COMPLETE THE FOLLOWING ▸
1 - Please list every city named in the article below on Major League Baseball and a possible 2014 opener in Australia as a place where MLB has opened a season outside the United States.
2 - According to the article below on Major League Baseball and a possible 2014 opener in Australia, how many teams does the Australian Baseball League have?

DOCUMENT EXCERPT ▸
⟨

Major League Baseball Denies Report That Dodgers Could Open 2014 Season in AustraliaMajor League Baseball dismissed a report that the Los Angeles Dodgers could open the 2014 season in Australia.

“We are not currently exploring the possibility with the Dodgers or any team to play in Australia,” Pat Courtney, MLB’s senior vice president of public relations, said Wednesday.

Australian promoters told the Sydney Morning Herald that they were working on a deal that could have the Dodgers open 2014 with a three-game series against the Arizona Diamondbacks at the Sydney Cricket Ground.

MLB opened its season in Tokyo in 2000, 2004, 2008 and 2012. The league also opened up internationally in Monterrey Mexico in 1999, and in San Juan, Puerto Rico in 2001.

Sports promoter Jason Moore said he has been in negotiations to make the series happen for six years and hoped a deal will be signed by the end of the year.

The plan was for the series to be played in late March — the start of Australia’s autumn — and for the teams to stay in Sydney for six days.

Any series would mark the 100-year anniversary of Major League Baseball’s first foray into Australia. The Chicago White Sox played exhibition games at the Sydney Cricket Ground in 1914.

“It’s the cornerstone of our international initiatives,” MLB Australia chief Tom Nicholson said. “It’s a once-in-a-100-year event.”

Major League Baseball partly funds the Australian Baseball League, which has six teams and plays its season from November through February. That allows some minor league prospects from Major League teams to play in Australia during the offseason in North America.

⟩

DATA ▸
⟨

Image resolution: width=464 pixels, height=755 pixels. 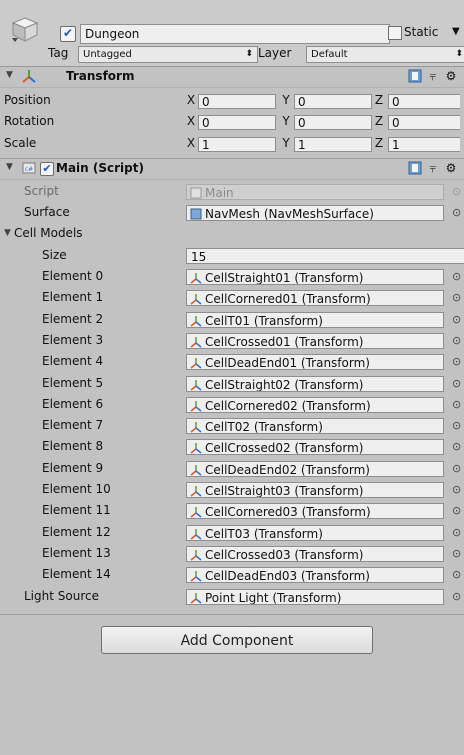 I want to click on element-label: Element 7, so click(x=73, y=426).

⟩

LIST OF ANSWERS ▸
1 - Tokyo, Monterrey, San Juan

2 - Six